— Что вы с ним сделали?
Доктор что-то мне объяснял, его лицо было обеспокоенным и добрым, глаза за очками — тревожными и добрыми, рука, которая прикоснулась к моему плечу, — мягкая и добрая, но я ничего не слышал, напрягался, но ничего не слышал. Его губы двигались, округляя слова и объяснения, но до меня ничего не доходило. Все пропало в белой мгле.
Я снова поискал стул. Еще настойчивее.
Доктор Гольбайн усадил меня. Как сажают куклу.
— Завтра вы должны выглядеть точно так же, так же, так же. — Стучало в мозгу.
«Должен выглядеть, значит, не буду таким…» — с трудом связал я. Я остановил свой обезумевший взгляд на губах доктора Гольбайна. Они двигались, но… голоса не было.
Была тишина.
Отчаянная, полная, обступившая меня со всех сторон тишина.
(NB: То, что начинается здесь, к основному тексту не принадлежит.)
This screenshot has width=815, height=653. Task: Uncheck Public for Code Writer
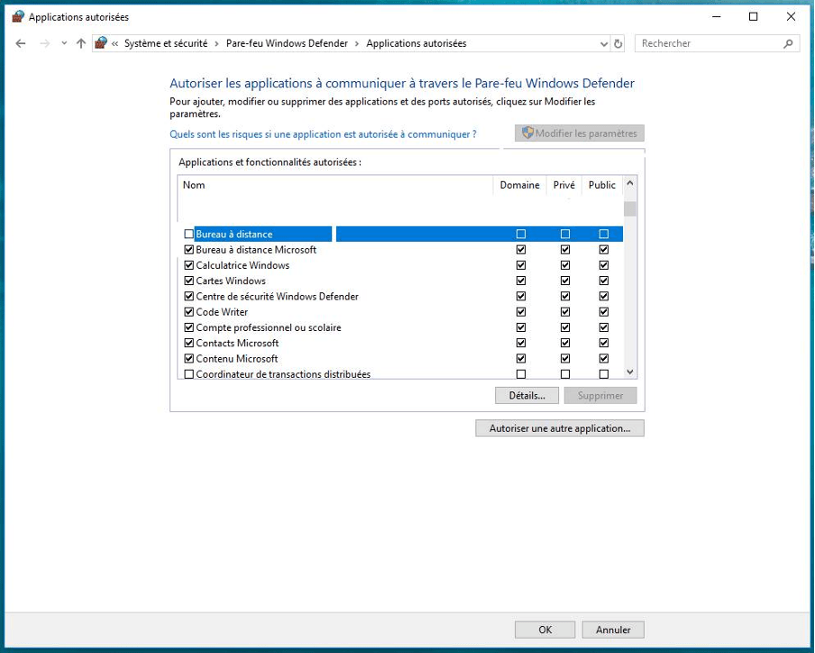[603, 312]
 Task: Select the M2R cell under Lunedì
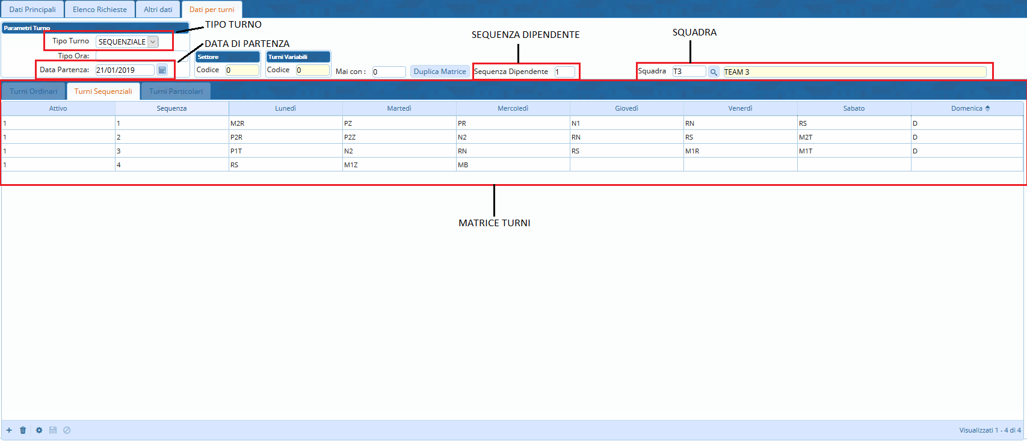pos(285,123)
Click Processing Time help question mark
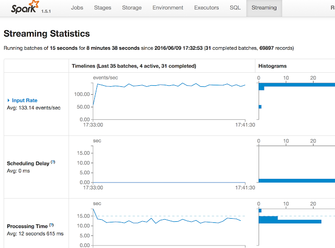Image resolution: width=335 pixels, height=248 pixels. 51,226
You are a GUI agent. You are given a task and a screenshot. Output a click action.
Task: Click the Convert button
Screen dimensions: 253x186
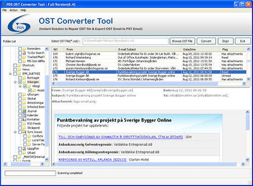206,41
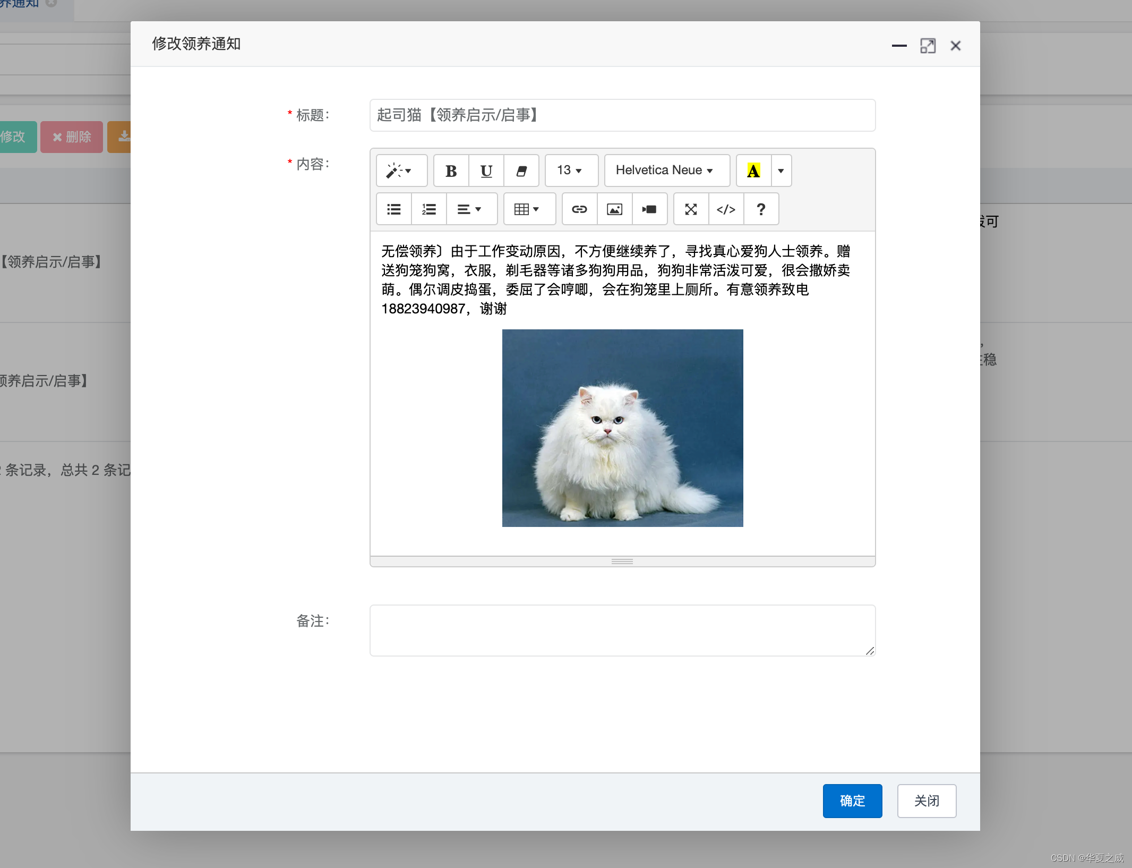Image resolution: width=1132 pixels, height=868 pixels.
Task: Open the font color picker dropdown
Action: pyautogui.click(x=781, y=171)
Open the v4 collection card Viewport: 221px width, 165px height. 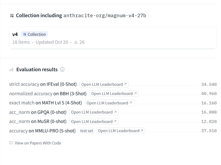coord(113,38)
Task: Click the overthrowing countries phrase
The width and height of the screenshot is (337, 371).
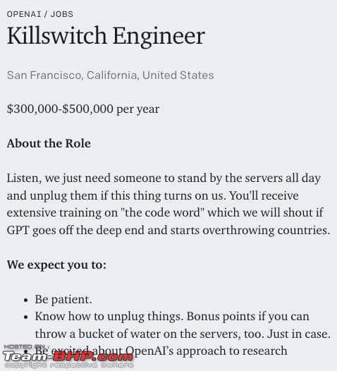Action: click(266, 230)
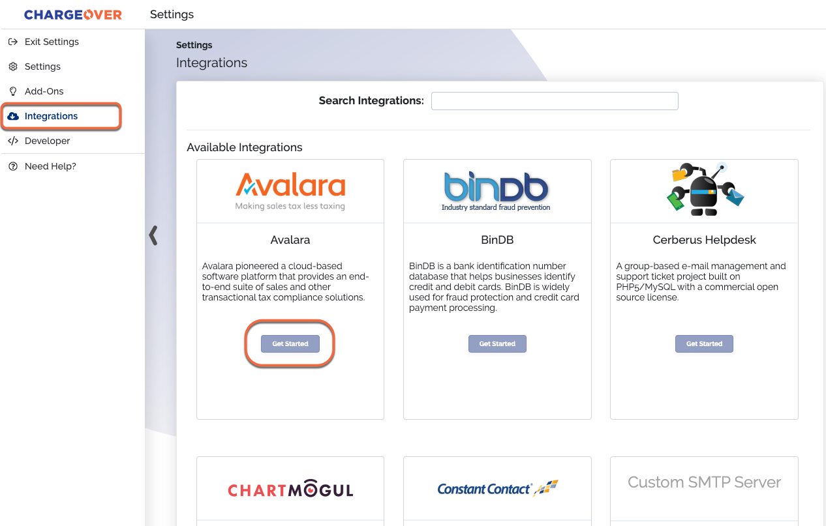Click the ChargeOver logo
Viewport: 826px width, 526px height.
tap(73, 14)
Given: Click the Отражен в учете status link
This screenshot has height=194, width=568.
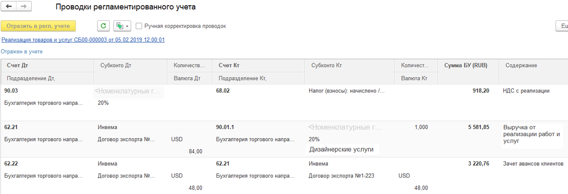Looking at the screenshot, I should [22, 52].
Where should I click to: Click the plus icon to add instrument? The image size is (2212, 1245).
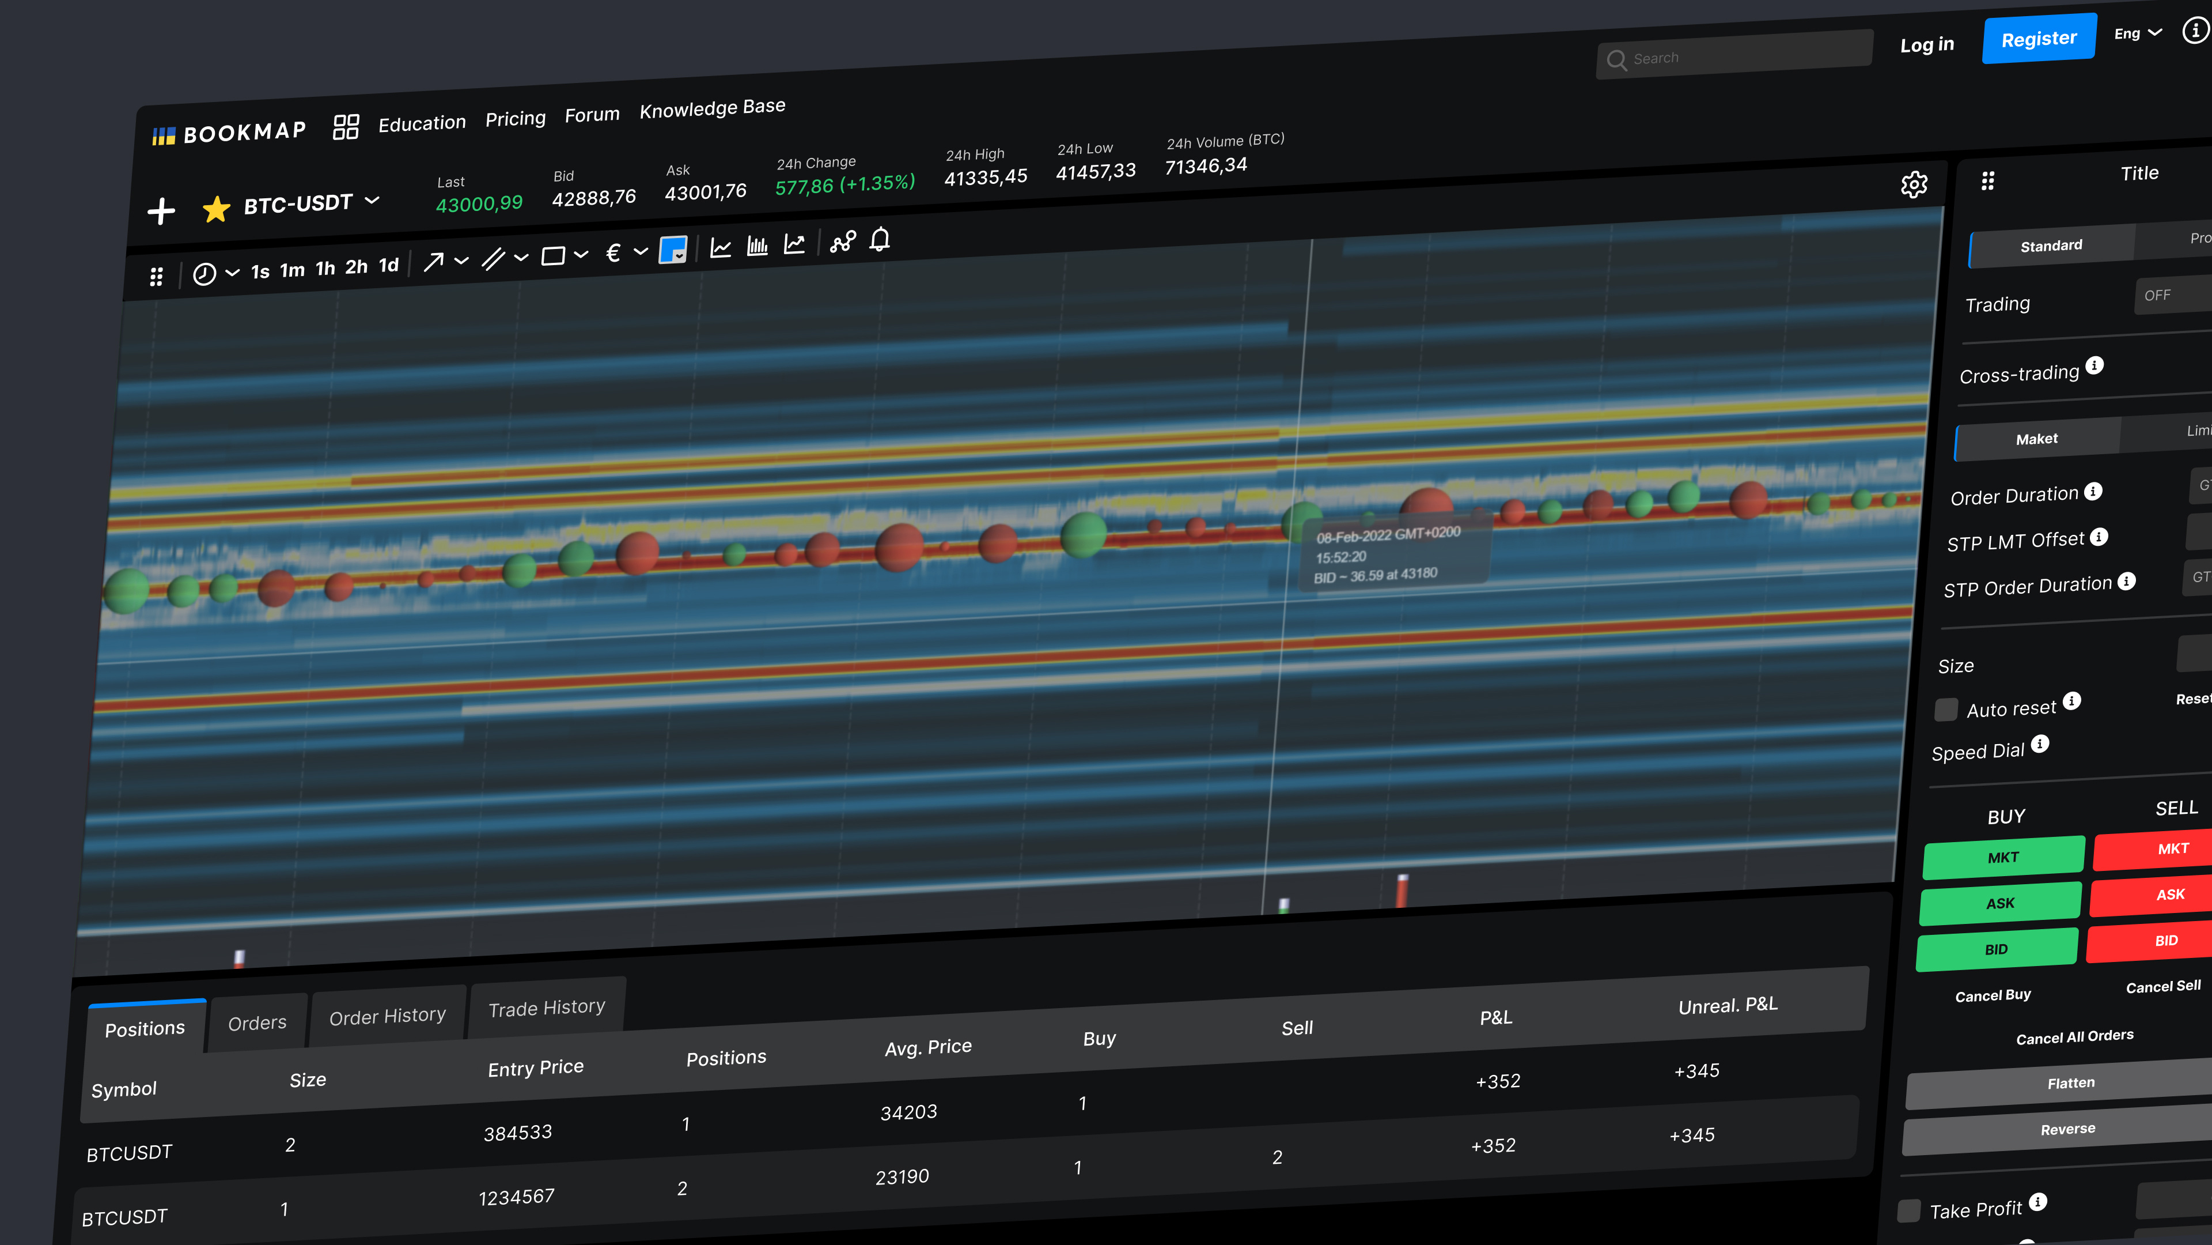161,211
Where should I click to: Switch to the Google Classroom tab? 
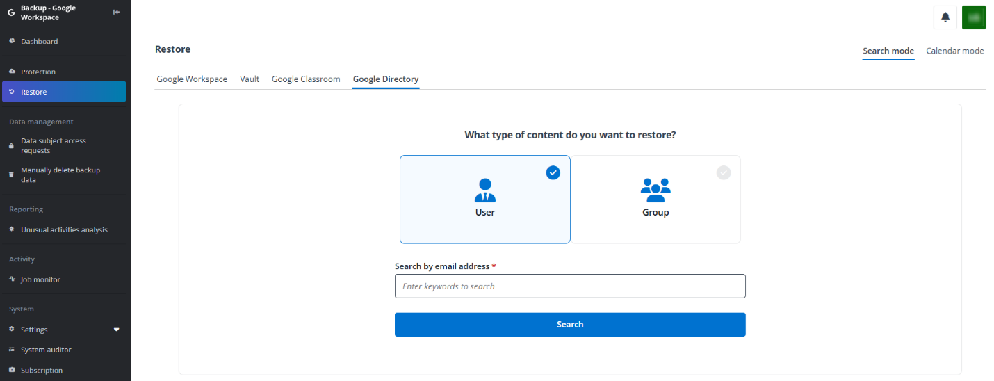tap(306, 79)
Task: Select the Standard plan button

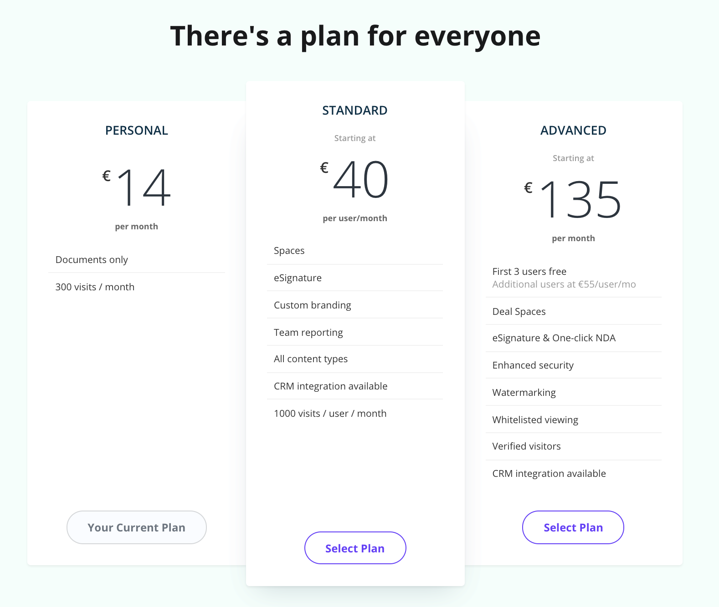Action: coord(355,548)
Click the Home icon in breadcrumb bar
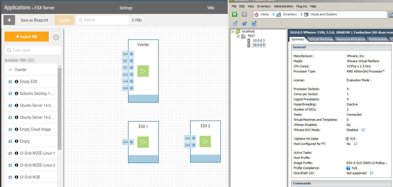The image size is (393, 187). coord(256,14)
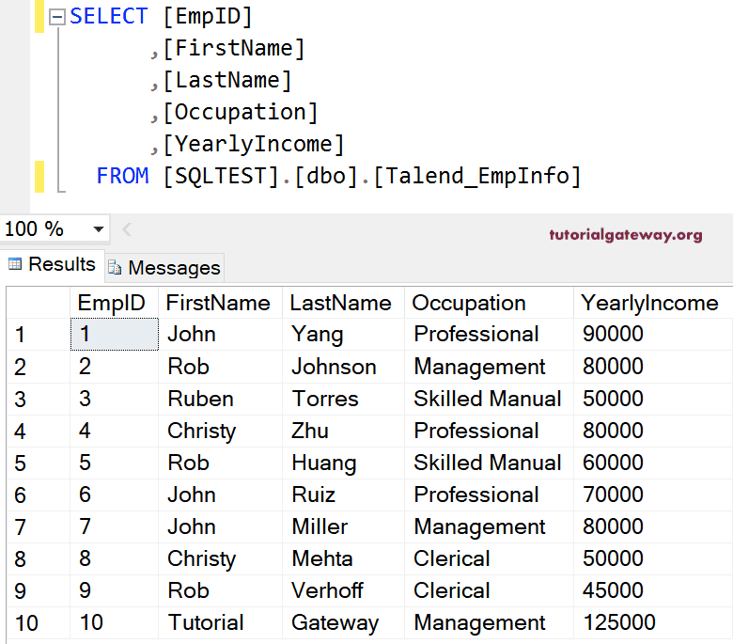Select the EmpID column header

pyautogui.click(x=112, y=303)
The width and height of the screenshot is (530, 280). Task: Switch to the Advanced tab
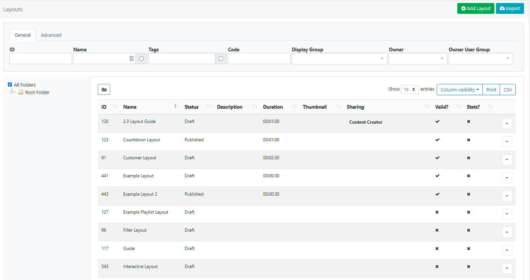click(51, 35)
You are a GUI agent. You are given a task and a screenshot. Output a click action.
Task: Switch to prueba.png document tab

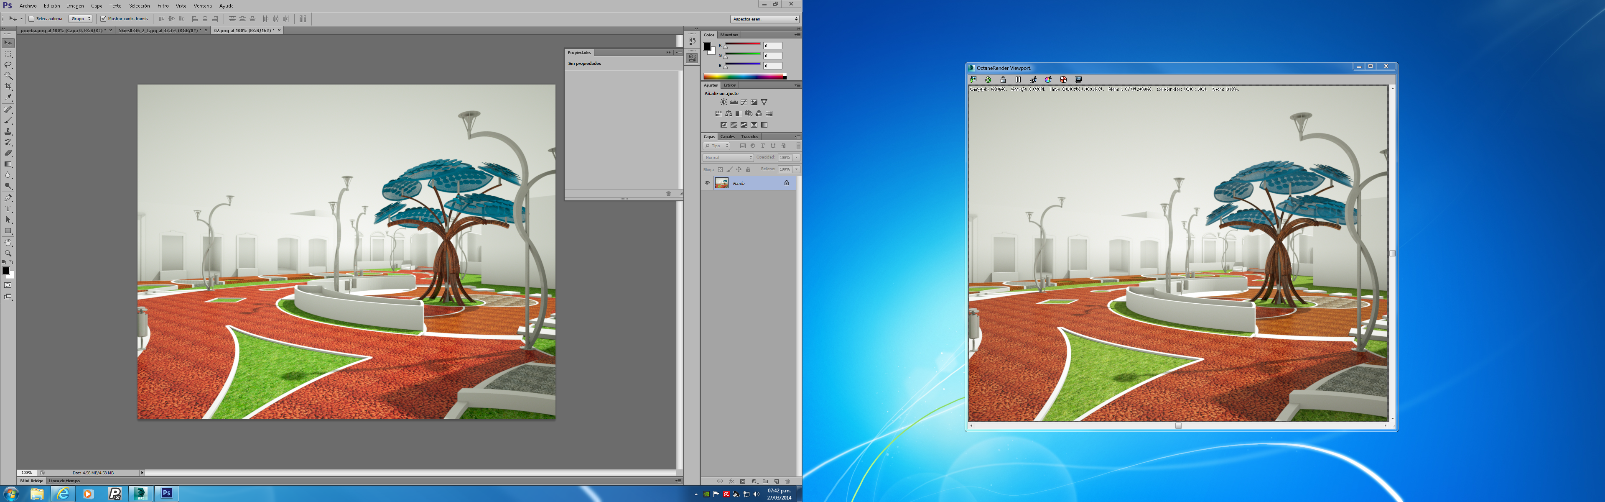62,30
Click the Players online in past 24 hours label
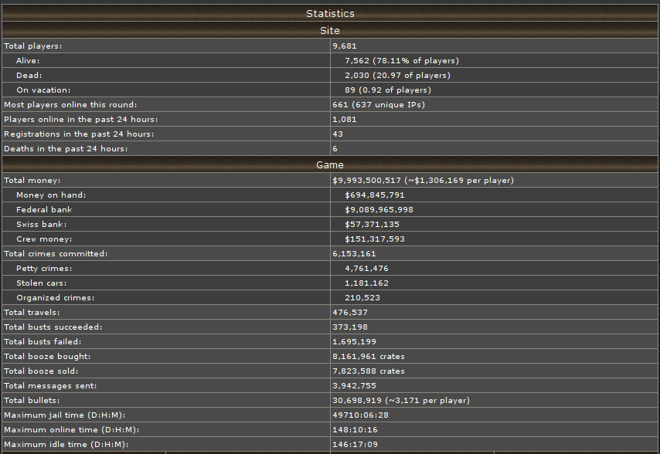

И в тишине приближалось пустое лицо клонинга. Оно становилось все больше и больше, постепенно заполняя собой комнату, белую мглу и тишину. И вдруг… Яркая молния сверкнула у меня в глазах, ослепив меня, я закрыл глаза руками, а в ушах раздался взрыв. Оглушительный, яростный, разрушающий. После него, как музыка, прозвучал голос доктора:
— …опоздали. Поэтому я здесь. Только в этой комнате мы можем спокойно разговаривать.
— Я уже слышу вас.
Клонинг встал рядом со мной. Доктор наблюдал за нами, перемещая взгляд с одного на другого. Рихард поднял руку и боязливо потрогал меня, желая проверить, реален ли я или только отражение в зеркале.
— Вы действительно похожи, как две капли воды. До последней минуты я сомневался. Не хотелось верить, что они могут дойти до такого. Но… сейчас я здесь, чтобы спасти вас.
Можно ли ему верить? Или завтра я должен быть таким же пустым пространством, состоящим из костей, мышц, плоти, глаз, рук и инстинктов? Если его слова… завтра вы должны выглядеть так же, обратите внимание на жесты… обратите внимание на взгляд… вроде я должен ему верить. В противном случае, какого черта он меня сюда привел? Я сделал над собой усилие, чтобы сосредоточиться.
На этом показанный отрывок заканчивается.